Come sappiamo, il 78enne patriarca della famiglia Piëch/Porsche, che con il 50.7% detiene la maggioranza dei diritti di voto, è stato costretto a lasciare dopo che autorevoli membri del supervisory board di Volkswagen si sono espressi a favore dell’amministratore delegato Martin Winterkorn. Con Piëch si è dimessa dal board anche la moglie Ursula, la cui nomina aveva suscitato a suo tempo non poche perplessità.
Ma Volkswagen non è certo un caso isolato di commistione tra proprietà e gestione.
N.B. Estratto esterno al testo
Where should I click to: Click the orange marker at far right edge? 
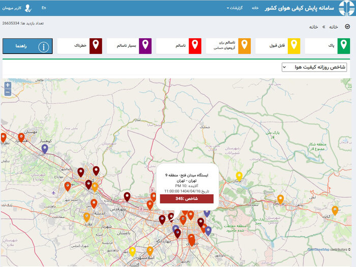[335, 210]
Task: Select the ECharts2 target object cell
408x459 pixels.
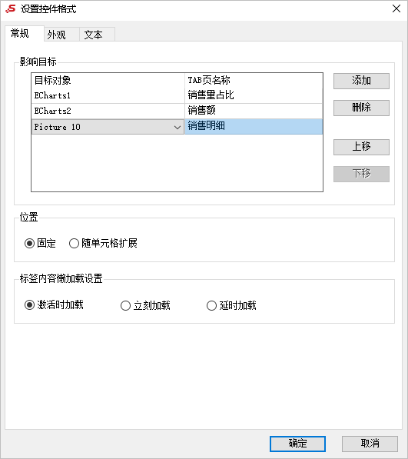Action: 108,111
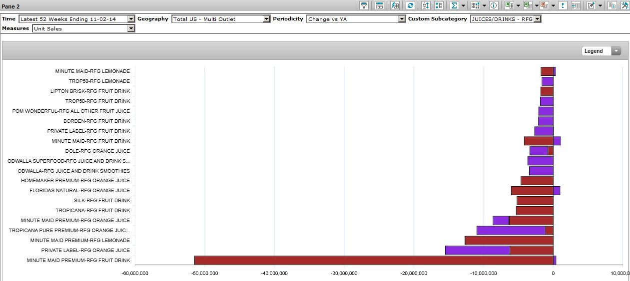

Basti pensare al gruppo Hyundai/Kia, dove il 77enne presidente Chung Mong-koo, nonostante i problemi avuti in passato con la giustizia coreana (è stato condannato per appropriazione indebita e violazione degli obblighi fiduciari, ma in seguito perdonato dal presidente Lee Myung-bak) fa il bello ed il cattivo tempo, e non ha alcuna intenzione di passare il timone al figlio Chung Eisun, 44 anni. Ci sono voluti ad esempio più di sei mesi per nominare un nuovo COO europeo per l’Europa, e la scelta è caduta inevitabilmente su un candidato interno con esperienza limitata di gestione del business.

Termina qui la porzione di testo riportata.